The Bishop of Pittsburgh, the Rt Rev Robert Duncan has said he will not appeal against the ruling, as bishops worldwide condemned the Episcopal Church of the manner of his deposition.
He said: “I’m very sad, sad for the Episcopal Church. In 15 days the diocese will determine whether it too wants to be part of the Southern Cone and figure out whether it wants me back as bishop. That is up to the diocese, although I have a sneaking suspicion they will want me back.”
“This is of course a very painful moment for Pittsburgh Episcopalians,” the president of the diocesan standing committee the Rev David Wilson said. “The leadership of the Episcopal Church has inserted itself in a most violent manner into the affairs and governance of our diocese.”
The Archbishop of Sydney, the Most Rev Peter Jensen, said: “The unfolding tragedy of the Episcopal Church starkly reveals the folly of the original decision to break with the Bible and centuries of historic Christianity on the issue of human sexuality.”

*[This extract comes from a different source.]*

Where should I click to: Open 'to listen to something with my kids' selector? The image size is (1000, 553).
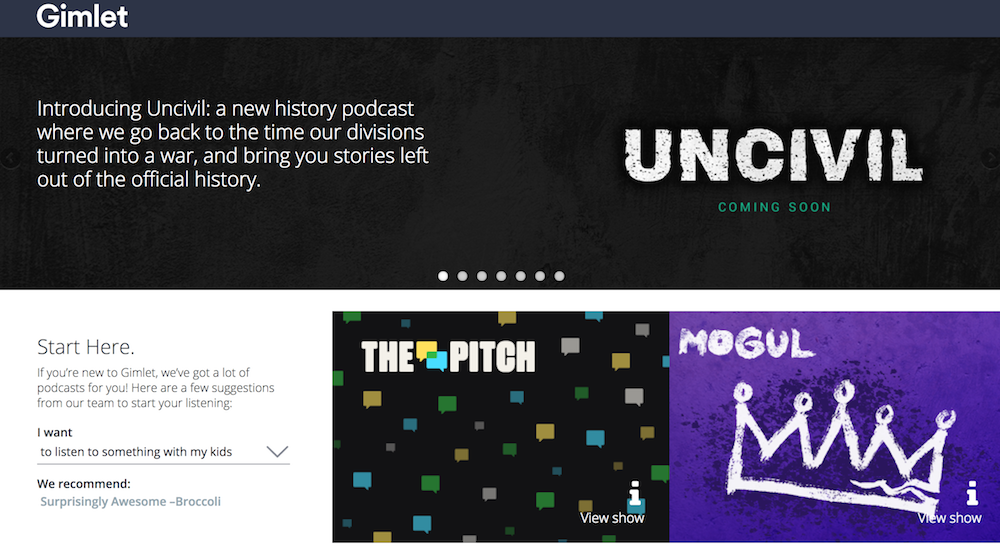(x=163, y=452)

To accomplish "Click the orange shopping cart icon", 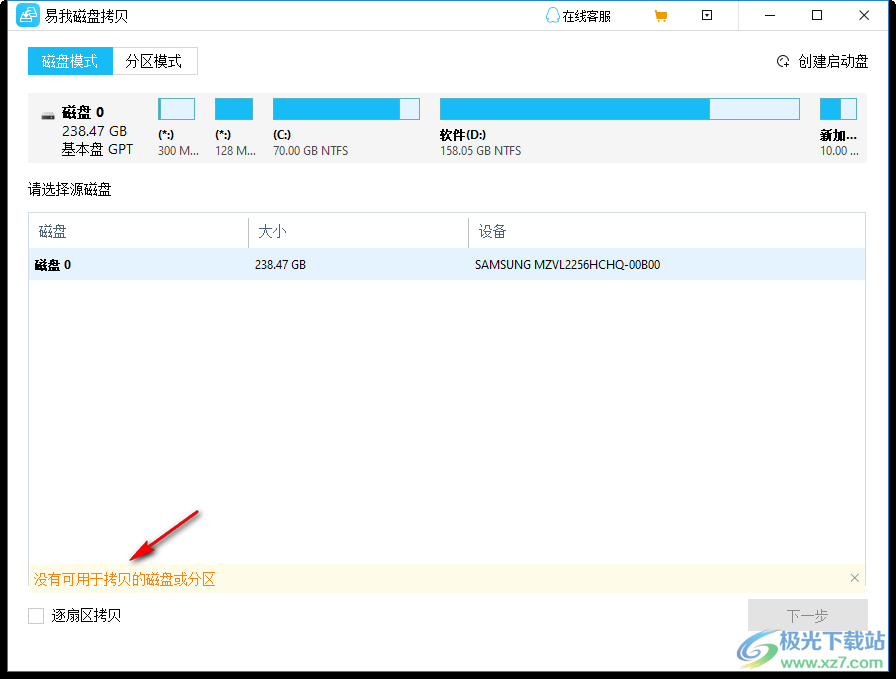I will 661,15.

The Archbishop of Egypt, the Most Rev Mouneer Anis, said: “I don’t know what to call it, a tragedy or comedy, for the faithful to be disciplined by those who tear the fabric of our Anglican Communion.”
The struggle has been brought to the Archbishop of Canterbury, Dr Rowan Williams. The Hon Assistant Bishop of Chester, the Rt Rev Colin F Bazley (a former Primate of the Southern Cone), has written an open letter asking Dr Williams to “take immediate action in suspending the Episcopal Church from any further participation in activities of the Anglican Communion and in calling a meeting of the Primates to give formal recognition to a new Province in North America.”
From England six bishops, the Rt Revs Nicholas Reade (Blackburn), Dr Peter Forster (Chester), John Hind (Chichester), Michael Langrish (Exeter), Dr Michael Nazir-Ali (Rochester) and Michael Scott-Joynt (Winchester) issued a statement saying they were “deeply saddened and shocked by the proposed deposition,” adding they “continue to believe that Bishop Bob is a bishop in the Church of God and a bishop in good standing in the Anglican Communion.”
Dr Williams has not yet responded. He hoped to avoid such a mess when he presided over a conciliatory Lambeth Conference and called for moratoria on same-sex blessings and cross-provincial interventions. Bishop Duncan had stubbornly acted in disregard to that plea, but the dubious actions of the Episcopal Church have now directed international sympathy to the renegade bishop. As recriminations on either side are threatened, and bishops nauseated from biting their tongues all summer begin to speak out, Dr Williams’ fragile peace appears doomed.